Zawodnik z Koszalina wystąpił w nietypowej dla siebie kategorii wagowej - do 81 kg, wcześniej Kozłowski walczył w wadze do 75 kg.
W pierwszym pojedynku Konrad zmierzył się z pochodzącym z Rosji - Władimirem Piotnikovem. Podopieczny Józefa Warchoła już w pierwszej rundzie posłał swojego rywala na deski.
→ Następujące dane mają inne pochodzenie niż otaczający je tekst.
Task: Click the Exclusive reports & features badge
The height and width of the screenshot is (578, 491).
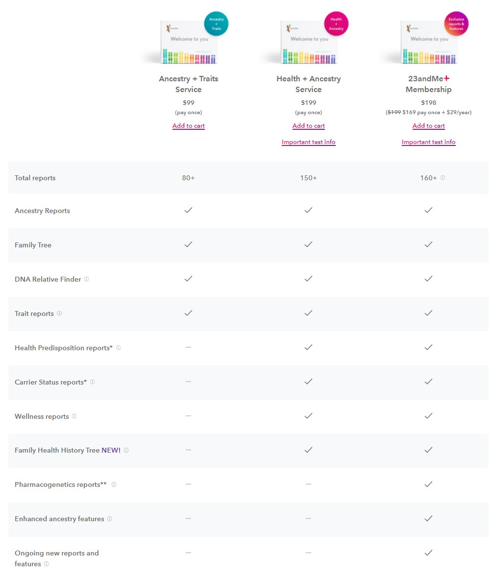Action: pos(456,23)

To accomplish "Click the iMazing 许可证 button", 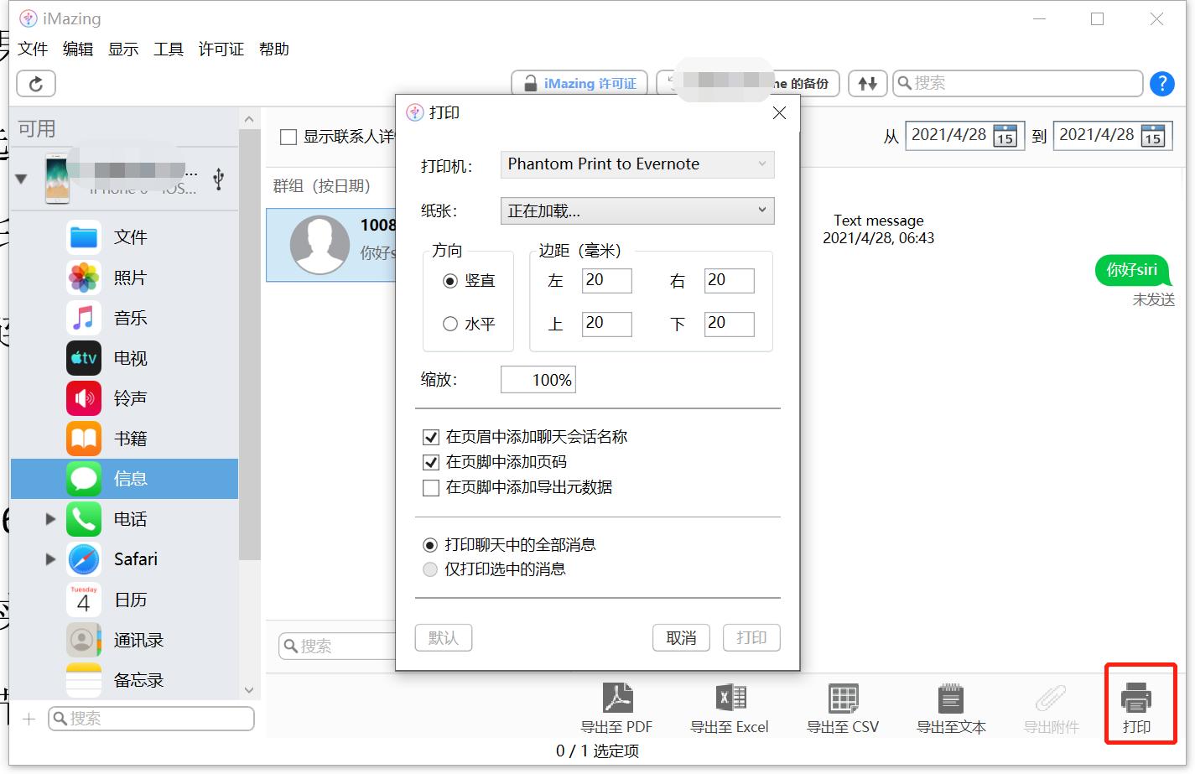I will pos(579,83).
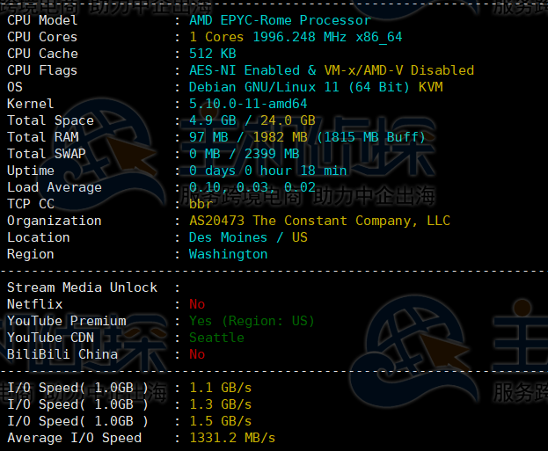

Ostatecznie odnosząc pewne zwycięstwo i awans do walki finałowej.
Kolejna walka Kozłowskiego od początku do końca była pod jego kontrolą. Pięściarz nie dał żadnych szans Damianowi Kłosowskiemu z KS Pomoarzanin Toruń. Koszalinianin pokonał swojego rywala po długiej serii ciosów przez RSC (niezdolność rywala do kontynuowania pojedynku).
- Jak widać nie ma już śladu po kontuzji, którą nabył w lipcu łamiąc rękę. Za nim Konrad wystartował w tym turnieju został oficjalnie powołany przez Polski Związek Bokserski na najbliższe Mistrzostwa Europy w boksie kadetów w kat 75 kg - dodał Józef Warchoł, szkoleniowiec Konrada Kozłowskiego.
Na turnieju w Toruniu startowało jeszcze dwóch naszych zawodników - Mieszko Ludwicki młodzieżowiec kat 69 kg , który przegrał na punkty z Tomkiem Mazurem Czarni Słupsk oraz Radosław Kuśmierski junior kat 64 kg - uległ nieznacznie mistrzowi Niemiec Albeyowi Sahanowi ABC Niemcy- Hamburg.
Dodajmy, że na turnieju pojawiły się gwiazdy polskiego boksu m.in. Dariusz Michalczewski.